Would you set down every entry again, exactly as written?

((

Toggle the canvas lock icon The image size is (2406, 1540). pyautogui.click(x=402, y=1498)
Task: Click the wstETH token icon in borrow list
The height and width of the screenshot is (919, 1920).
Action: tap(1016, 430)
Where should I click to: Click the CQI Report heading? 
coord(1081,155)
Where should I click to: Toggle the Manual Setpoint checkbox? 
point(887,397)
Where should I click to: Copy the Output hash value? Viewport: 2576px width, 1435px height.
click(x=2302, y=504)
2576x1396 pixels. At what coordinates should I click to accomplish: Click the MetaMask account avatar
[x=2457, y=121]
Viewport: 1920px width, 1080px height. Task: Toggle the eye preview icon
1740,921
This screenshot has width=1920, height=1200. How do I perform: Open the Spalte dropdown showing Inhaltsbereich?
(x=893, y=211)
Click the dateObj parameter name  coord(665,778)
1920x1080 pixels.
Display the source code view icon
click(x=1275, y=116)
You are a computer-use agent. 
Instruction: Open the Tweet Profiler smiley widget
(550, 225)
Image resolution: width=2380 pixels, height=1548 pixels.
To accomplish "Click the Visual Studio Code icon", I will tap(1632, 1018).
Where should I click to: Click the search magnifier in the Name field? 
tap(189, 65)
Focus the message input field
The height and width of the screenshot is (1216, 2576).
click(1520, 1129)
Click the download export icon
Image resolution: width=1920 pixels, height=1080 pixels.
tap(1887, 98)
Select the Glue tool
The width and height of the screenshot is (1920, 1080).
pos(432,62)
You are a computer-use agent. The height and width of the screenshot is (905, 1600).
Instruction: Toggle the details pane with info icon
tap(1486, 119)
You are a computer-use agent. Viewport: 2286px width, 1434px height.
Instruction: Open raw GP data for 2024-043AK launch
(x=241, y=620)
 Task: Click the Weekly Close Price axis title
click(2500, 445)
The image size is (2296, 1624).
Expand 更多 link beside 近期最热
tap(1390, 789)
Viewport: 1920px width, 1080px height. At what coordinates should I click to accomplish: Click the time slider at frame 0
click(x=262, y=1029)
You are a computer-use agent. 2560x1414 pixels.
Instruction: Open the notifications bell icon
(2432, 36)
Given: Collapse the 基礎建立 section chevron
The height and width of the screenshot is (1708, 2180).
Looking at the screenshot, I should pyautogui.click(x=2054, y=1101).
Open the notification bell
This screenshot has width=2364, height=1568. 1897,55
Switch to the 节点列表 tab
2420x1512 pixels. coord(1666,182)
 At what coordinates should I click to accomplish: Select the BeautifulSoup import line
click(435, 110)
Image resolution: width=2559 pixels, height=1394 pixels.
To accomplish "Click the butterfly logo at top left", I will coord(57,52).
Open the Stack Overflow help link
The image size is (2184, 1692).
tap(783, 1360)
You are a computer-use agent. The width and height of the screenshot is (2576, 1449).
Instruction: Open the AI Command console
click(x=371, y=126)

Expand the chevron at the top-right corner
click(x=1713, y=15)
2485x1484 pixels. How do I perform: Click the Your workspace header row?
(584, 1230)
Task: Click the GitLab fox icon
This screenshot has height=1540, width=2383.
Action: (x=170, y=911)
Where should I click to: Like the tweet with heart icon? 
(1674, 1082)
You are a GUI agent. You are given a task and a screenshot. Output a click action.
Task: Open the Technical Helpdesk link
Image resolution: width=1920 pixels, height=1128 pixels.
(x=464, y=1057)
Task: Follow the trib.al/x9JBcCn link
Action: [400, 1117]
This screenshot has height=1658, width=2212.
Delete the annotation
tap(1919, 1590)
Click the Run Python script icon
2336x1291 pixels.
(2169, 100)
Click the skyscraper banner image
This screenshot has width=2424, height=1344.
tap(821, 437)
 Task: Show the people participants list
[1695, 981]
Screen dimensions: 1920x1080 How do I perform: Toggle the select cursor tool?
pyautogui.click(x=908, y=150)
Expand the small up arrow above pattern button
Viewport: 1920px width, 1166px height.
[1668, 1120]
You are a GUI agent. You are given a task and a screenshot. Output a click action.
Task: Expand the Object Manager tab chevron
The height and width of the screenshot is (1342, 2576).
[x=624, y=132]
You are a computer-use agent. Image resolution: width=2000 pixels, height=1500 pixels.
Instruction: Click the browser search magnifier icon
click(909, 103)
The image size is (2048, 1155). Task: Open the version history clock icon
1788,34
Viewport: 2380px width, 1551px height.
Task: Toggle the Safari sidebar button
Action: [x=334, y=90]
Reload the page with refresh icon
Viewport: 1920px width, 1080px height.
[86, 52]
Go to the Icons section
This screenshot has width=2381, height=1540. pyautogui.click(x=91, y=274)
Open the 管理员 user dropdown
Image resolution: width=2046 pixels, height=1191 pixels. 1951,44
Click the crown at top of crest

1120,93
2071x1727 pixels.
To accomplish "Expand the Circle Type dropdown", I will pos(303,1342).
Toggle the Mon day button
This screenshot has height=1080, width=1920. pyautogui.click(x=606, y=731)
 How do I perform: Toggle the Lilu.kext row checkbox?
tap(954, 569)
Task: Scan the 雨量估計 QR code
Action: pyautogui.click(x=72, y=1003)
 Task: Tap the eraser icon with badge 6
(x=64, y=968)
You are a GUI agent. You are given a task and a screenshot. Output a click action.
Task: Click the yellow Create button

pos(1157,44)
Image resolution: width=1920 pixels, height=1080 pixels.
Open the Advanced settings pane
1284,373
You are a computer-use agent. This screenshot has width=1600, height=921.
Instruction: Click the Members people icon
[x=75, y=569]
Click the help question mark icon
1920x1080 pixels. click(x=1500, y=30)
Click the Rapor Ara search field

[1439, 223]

))

- [Task response]:
Toggle the canvas lock icon The image size is (2406, 1540). pyautogui.click(x=402, y=1498)
Task: Click the wstETH token icon in borrow list
The height and width of the screenshot is (919, 1920).
Action: tap(1016, 430)
Where should I click to: Click the CQI Report heading? 
coord(1081,155)
Where should I click to: Toggle the Manual Setpoint checkbox? 
point(887,397)
Where should I click to: Copy the Output hash value? Viewport: 2576px width, 1435px height.
click(x=2302, y=504)
2576x1396 pixels. At what coordinates should I click to accomplish: Click the MetaMask account avatar
[x=2457, y=121]
Viewport: 1920px width, 1080px height. Task: Toggle the eye preview icon
1740,921
This screenshot has width=1920, height=1200. How do I perform: Open the Spalte dropdown showing Inhaltsbereich?
(x=893, y=211)
Click the dateObj parameter name  coord(665,778)
1920x1080 pixels.
Display the source code view icon
click(x=1275, y=116)
You are a computer-use agent. 
Instruction: Open the Tweet Profiler smiley widget
(550, 225)
Image resolution: width=2380 pixels, height=1548 pixels.
To accomplish "Click the Visual Studio Code icon", I will tap(1632, 1018).
Where should I click to: Click the search magnifier in the Name field? 
tap(189, 65)
Focus the message input field
The height and width of the screenshot is (1216, 2576).
click(1520, 1129)
Click the download export icon
Image resolution: width=1920 pixels, height=1080 pixels.
tap(1887, 98)
Select the Glue tool
The width and height of the screenshot is (1920, 1080).
pos(432,62)
You are a computer-use agent. The height and width of the screenshot is (905, 1600).
Instruction: Toggle the details pane with info icon
tap(1486, 119)
You are a computer-use agent. Viewport: 2286px width, 1434px height.
Instruction: Open raw GP data for 2024-043AK launch
(x=241, y=620)
 Task: Click the Weekly Close Price axis title
click(2500, 445)
The image size is (2296, 1624).
Expand 更多 link beside 近期最热
tap(1390, 789)
Viewport: 1920px width, 1080px height. At what coordinates should I click to accomplish: Click the time slider at frame 0
click(x=262, y=1029)
You are a computer-use agent. 2560x1414 pixels.
Instruction: Open the notifications bell icon
(2432, 36)
Given: Collapse the 基礎建立 section chevron
The height and width of the screenshot is (1708, 2180).
Looking at the screenshot, I should pyautogui.click(x=2054, y=1101).
Open the notification bell
This screenshot has width=2364, height=1568. 1897,55
Switch to the 节点列表 tab
2420x1512 pixels. coord(1666,182)
 At what coordinates should I click to accomplish: Select the BeautifulSoup import line
click(435, 110)
Image resolution: width=2559 pixels, height=1394 pixels.
To accomplish "Click the butterfly logo at top left", I will coord(57,52).
Open the Stack Overflow help link
The image size is (2184, 1692).
tap(783, 1360)
You are a computer-use agent. The width and height of the screenshot is (2576, 1449).
Instruction: Open the AI Command console
click(x=371, y=126)

Expand the chevron at the top-right corner
click(x=1713, y=15)
2485x1484 pixels. How do I perform: Click the Your workspace header row?
(584, 1230)
Task: Click the GitLab fox icon
This screenshot has height=1540, width=2383.
Action: (x=170, y=911)
Where should I click to: Like the tweet with heart icon? 
(1674, 1082)
You are a GUI agent. You are given a task and a screenshot. Output a click action.
Task: Open the Technical Helpdesk link
Image resolution: width=1920 pixels, height=1128 pixels.
(x=464, y=1057)
Task: Follow the trib.al/x9JBcCn link
Action: [400, 1117]
This screenshot has height=1658, width=2212.
Delete the annotation
tap(1919, 1590)
Click the Run Python script icon
2336x1291 pixels.
(2169, 100)
Click the skyscraper banner image
This screenshot has width=2424, height=1344.
tap(821, 437)
 Task: Show the people participants list
[1695, 981]
Screen dimensions: 1920x1080 How do I perform: Toggle the select cursor tool?
pyautogui.click(x=908, y=150)
Expand the small up arrow above pattern button
Viewport: 1920px width, 1166px height.
[1668, 1120]
You are a GUI agent. You are given a task and a screenshot. Output a click action.
Task: Expand the Object Manager tab chevron
The height and width of the screenshot is (1342, 2576).
[x=624, y=132]
You are a computer-use agent. Image resolution: width=2000 pixels, height=1500 pixels.
Instruction: Click the browser search magnifier icon
click(909, 103)
The image size is (2048, 1155). Task: Open the version history clock icon
1788,34
Viewport: 2380px width, 1551px height.
Task: Toggle the Safari sidebar button
Action: [x=334, y=90]
Reload the page with refresh icon
Viewport: 1920px width, 1080px height.
[86, 52]
Go to the Icons section
This screenshot has width=2381, height=1540. pyautogui.click(x=91, y=274)
Open the 管理员 user dropdown
Image resolution: width=2046 pixels, height=1191 pixels. 1951,44
Click the crown at top of crest

1120,93
2071x1727 pixels.
To accomplish "Expand the Circle Type dropdown", I will pos(303,1342).
Toggle the Mon day button
This screenshot has height=1080, width=1920. pyautogui.click(x=606, y=731)
 How do I perform: Toggle the Lilu.kext row checkbox?
tap(954, 569)
Task: Scan the 雨量估計 QR code
Action: pyautogui.click(x=72, y=1003)
 Task: Tap the eraser icon with badge 6
(x=64, y=968)
You are a GUI agent. You are given a task and a screenshot. Output a click action.
Task: Click the yellow Create button

pos(1157,44)
Image resolution: width=1920 pixels, height=1080 pixels.
Open the Advanced settings pane
1284,373
You are a computer-use agent. This screenshot has width=1600, height=921.
Instruction: Click the Members people icon
[x=75, y=569]
Click the help question mark icon
1920x1080 pixels. click(x=1500, y=30)
Click the Rapor Ara search field

[1439, 223]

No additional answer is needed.